Sashimi, the exquisite Japanese art of serving incredibly fresh raw fish, is undergoing a delicious evolution. While traditional preparations remain cherished, a new wave of creativity is transforming this culinary classic. This article explores a “New Style Sashimi” inspired by the legendary Nobuyuki Matsuhisa, renowned for his innovative approach to Japanese cuisine. We’ll delve into the secrets behind his unique techniques, exploring the artful balance of flavors and textures that elevates simple raw fish into a truly unforgettable experience. Forget everything you think you know about sashimi; prepare to be amazed.
This isn't your grandmother's sashimi. We're moving beyond the standard soy sauce and wasabi, embracing unexpected flavor combinations and modern plating techniques. Expect a journey through carefully selected ingredients, showcasing the nuanced tastes of high-quality seafood. Ready to embark on this culinary adventure? Let's dive into the step-by-step process of recreating this iconic dish, transforming simple raw fish into a masterpiece you can proudly present.
Tools Needed
- Knife (Sujihiki recommended)
- Cutting board
- Small pot or pan
- Heat-safe plate
Ingredients
- Hamachi (or Salmon, Tai, or thinly sliced beef): 1 pound
- Garlic: 2 cloves
- Ginger: 1 inch piece
- Green onions: 2-3
- Ponzu: 2 tbsp
- Olive oil: 4 tsp
- Sesame oil: 1 tsp
- Toasted sesame seeds
- Microgreens
- Lemon slices
Step-by-Step Instructions
Step 1. Prepare Ingredients and Hamachi
- Mince garlic, julienne ginger, and thinly slice green onions (using only the green parts). Place green onions in an ice bath for a few minutes.
- Cut Hamachi into thin sashimi slices against the grain (approximately 1/4 inch thick).

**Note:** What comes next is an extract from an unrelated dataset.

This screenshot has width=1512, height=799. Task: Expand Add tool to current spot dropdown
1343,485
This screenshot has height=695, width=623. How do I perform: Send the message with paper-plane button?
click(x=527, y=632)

Step 2. Arrange and Garnish
- Dry the green onions with a paper towel to create curls.
- Arrange Hamachi slices evenly on a heat-safe plate.
- Top Hamachi with minced garlic, ginger slices, and green onion curls.



Step 3. Prepare and Infuse Oil
- Heat olive oil and sesame oil in a small pot or pan over medium-high heat until smoking.

Step 4. Sear and Finish
- Drizzle ponzu sauce over the fish.
- Carefully pour the hot smoking oil over the Hamachi, searing it immediately.


Read more: Chef Tom's Tuna Tataki: A Step-by-Step Guide
Tips
- Use sashimi-grade fish for the best results.
- Feel free to adjust seasonings and add toppings like toasted sesame seeds, microgreens, or lemon slices to your liking.
- Adding jalapeno slices is a delicious option for those who enjoy spice.
Nutrition
- N/A
FAQs
1. What makes this sashimi recipe 'new style'?
It moves beyond traditional presentations and flavor combinations, incorporating modern plating techniques and unexpected flavor pairings inspired by Nobuyuki Matsuhisa's innovative approach.
2. What kind of fish is best for this recipe?
High-quality, very fresh fish is crucial. Options include tuna, salmon, yellowtail, or others depending on availability and your preference. Ensure it's sushi-grade.
3. Can I substitute ingredients?
While the recipe suggests specific ingredients for optimal flavor, feel free to experiment with different sauces and garnishes to personalize the dish. However, maintaining the freshness and quality of the fish is paramount.
Mastering this New Style Sashimi requires practice and an appreciation for fresh, high-quality ingredients, but the reward is a truly exceptional dining experience. Impress your guests with this elegant and flavorful dish, a testament to the artistry of Japanese cuisine. Now go forth and create your own culinary masterpiece!